## Records for this task:
[Start of section]

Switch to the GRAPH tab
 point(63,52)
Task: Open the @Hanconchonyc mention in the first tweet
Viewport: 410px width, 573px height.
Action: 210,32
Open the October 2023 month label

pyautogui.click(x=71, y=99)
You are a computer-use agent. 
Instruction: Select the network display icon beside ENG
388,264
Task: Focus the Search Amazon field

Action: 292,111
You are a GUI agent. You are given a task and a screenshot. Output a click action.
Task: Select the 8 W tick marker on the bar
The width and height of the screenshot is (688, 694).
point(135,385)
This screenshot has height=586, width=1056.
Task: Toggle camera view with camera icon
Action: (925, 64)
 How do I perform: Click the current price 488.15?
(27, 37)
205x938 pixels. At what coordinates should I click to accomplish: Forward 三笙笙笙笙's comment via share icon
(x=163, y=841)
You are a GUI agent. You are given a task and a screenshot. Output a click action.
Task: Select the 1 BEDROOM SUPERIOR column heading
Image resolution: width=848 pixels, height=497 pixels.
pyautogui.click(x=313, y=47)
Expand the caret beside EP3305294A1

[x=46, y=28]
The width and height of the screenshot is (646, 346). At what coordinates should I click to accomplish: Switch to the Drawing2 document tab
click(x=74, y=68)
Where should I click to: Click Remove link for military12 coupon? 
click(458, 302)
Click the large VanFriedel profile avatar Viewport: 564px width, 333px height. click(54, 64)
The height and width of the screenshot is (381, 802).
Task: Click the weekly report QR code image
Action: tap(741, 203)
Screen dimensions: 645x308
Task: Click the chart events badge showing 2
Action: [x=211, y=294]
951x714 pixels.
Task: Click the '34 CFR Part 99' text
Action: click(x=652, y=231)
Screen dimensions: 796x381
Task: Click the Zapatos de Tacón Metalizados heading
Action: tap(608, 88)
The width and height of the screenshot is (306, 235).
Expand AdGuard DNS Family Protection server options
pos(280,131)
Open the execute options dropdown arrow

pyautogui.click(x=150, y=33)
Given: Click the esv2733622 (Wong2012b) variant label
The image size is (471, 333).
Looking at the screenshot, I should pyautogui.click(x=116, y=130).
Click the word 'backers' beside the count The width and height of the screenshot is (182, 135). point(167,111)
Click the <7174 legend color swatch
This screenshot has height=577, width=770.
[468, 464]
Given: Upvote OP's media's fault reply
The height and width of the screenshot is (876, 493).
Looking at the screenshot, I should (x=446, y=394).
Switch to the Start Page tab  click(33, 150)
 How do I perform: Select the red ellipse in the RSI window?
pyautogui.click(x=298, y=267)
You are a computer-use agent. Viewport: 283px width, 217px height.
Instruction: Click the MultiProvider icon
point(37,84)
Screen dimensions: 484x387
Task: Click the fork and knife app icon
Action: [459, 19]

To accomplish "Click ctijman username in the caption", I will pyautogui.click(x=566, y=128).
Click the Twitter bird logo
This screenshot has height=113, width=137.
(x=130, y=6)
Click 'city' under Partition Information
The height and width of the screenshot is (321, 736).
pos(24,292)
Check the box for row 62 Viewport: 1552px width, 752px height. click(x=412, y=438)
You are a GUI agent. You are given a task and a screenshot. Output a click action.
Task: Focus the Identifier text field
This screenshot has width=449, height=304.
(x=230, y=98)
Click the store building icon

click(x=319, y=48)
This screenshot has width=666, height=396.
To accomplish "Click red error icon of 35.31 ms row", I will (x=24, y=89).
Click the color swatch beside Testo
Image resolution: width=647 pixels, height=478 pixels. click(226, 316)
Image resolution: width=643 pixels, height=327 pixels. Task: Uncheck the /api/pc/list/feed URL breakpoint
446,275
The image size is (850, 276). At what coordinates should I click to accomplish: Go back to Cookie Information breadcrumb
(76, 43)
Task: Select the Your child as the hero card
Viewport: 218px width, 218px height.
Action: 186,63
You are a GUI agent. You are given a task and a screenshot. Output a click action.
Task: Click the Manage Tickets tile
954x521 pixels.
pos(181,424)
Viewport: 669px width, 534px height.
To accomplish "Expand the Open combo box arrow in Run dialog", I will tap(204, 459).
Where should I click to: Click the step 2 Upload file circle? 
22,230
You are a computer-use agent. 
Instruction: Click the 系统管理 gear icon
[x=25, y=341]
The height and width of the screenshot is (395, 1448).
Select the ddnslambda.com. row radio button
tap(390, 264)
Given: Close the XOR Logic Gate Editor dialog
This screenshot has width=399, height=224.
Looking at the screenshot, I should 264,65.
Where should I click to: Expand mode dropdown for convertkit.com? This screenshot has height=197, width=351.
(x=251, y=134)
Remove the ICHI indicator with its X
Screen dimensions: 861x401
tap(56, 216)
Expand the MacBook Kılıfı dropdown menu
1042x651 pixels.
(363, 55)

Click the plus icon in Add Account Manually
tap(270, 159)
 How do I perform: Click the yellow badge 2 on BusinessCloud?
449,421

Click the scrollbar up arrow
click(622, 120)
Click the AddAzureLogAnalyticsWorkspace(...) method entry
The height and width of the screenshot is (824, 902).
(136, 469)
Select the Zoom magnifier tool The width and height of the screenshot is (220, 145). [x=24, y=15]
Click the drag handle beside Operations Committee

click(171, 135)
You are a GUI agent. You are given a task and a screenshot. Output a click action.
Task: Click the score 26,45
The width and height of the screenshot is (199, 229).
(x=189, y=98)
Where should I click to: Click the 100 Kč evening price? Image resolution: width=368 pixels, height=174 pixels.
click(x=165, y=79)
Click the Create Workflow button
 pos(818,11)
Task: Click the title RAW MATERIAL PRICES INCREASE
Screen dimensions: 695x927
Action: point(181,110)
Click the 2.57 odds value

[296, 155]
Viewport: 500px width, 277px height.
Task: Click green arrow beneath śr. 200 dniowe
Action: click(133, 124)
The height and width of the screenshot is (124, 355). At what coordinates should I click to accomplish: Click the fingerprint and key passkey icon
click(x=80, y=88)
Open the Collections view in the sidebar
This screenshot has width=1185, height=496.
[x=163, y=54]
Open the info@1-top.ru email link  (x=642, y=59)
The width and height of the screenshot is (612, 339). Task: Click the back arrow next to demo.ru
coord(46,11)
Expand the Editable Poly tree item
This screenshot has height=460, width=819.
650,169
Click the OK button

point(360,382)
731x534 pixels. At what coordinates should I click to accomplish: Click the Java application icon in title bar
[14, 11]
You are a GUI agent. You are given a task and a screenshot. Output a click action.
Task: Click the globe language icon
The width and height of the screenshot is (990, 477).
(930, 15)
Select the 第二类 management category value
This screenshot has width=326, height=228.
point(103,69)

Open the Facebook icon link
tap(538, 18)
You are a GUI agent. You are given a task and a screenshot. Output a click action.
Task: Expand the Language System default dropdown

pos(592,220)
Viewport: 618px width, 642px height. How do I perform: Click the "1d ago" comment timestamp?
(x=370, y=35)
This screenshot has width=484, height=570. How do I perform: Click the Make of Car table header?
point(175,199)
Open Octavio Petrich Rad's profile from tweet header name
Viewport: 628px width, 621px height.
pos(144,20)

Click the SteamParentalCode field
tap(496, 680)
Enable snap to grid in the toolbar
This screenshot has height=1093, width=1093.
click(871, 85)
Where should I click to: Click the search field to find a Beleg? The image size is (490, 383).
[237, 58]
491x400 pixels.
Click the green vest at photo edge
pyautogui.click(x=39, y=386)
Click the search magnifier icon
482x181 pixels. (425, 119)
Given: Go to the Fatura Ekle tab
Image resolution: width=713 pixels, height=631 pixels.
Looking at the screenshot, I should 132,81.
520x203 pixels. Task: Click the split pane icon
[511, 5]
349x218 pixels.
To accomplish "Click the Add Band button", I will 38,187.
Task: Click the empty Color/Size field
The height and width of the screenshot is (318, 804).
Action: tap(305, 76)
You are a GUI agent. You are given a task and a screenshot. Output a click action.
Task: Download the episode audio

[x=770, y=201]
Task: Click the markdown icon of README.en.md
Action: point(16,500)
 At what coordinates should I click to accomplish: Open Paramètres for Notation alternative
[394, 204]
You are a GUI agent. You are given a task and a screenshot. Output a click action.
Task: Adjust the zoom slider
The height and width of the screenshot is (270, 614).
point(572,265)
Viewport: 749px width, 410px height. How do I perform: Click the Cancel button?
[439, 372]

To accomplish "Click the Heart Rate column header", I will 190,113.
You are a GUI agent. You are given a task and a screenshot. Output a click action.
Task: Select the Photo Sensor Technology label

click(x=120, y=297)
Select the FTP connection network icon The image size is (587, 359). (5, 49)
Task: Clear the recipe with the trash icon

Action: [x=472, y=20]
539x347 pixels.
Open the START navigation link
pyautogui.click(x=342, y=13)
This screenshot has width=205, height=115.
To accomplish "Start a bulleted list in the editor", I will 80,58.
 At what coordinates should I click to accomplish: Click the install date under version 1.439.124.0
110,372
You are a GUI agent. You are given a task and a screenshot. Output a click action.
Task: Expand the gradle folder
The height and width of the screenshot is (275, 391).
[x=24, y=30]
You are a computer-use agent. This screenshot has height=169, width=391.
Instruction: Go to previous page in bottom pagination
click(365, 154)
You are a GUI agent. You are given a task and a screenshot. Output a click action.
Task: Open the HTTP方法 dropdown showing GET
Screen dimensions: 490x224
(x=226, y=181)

[End of section]

## Task instructions:
Lines from the records above that hold "column" are the ones to list.

## Task result:
Task: Select the 1 BEDROOM SUPERIOR column heading
To accomplish "Click the Heart Rate column header", I will 190,113.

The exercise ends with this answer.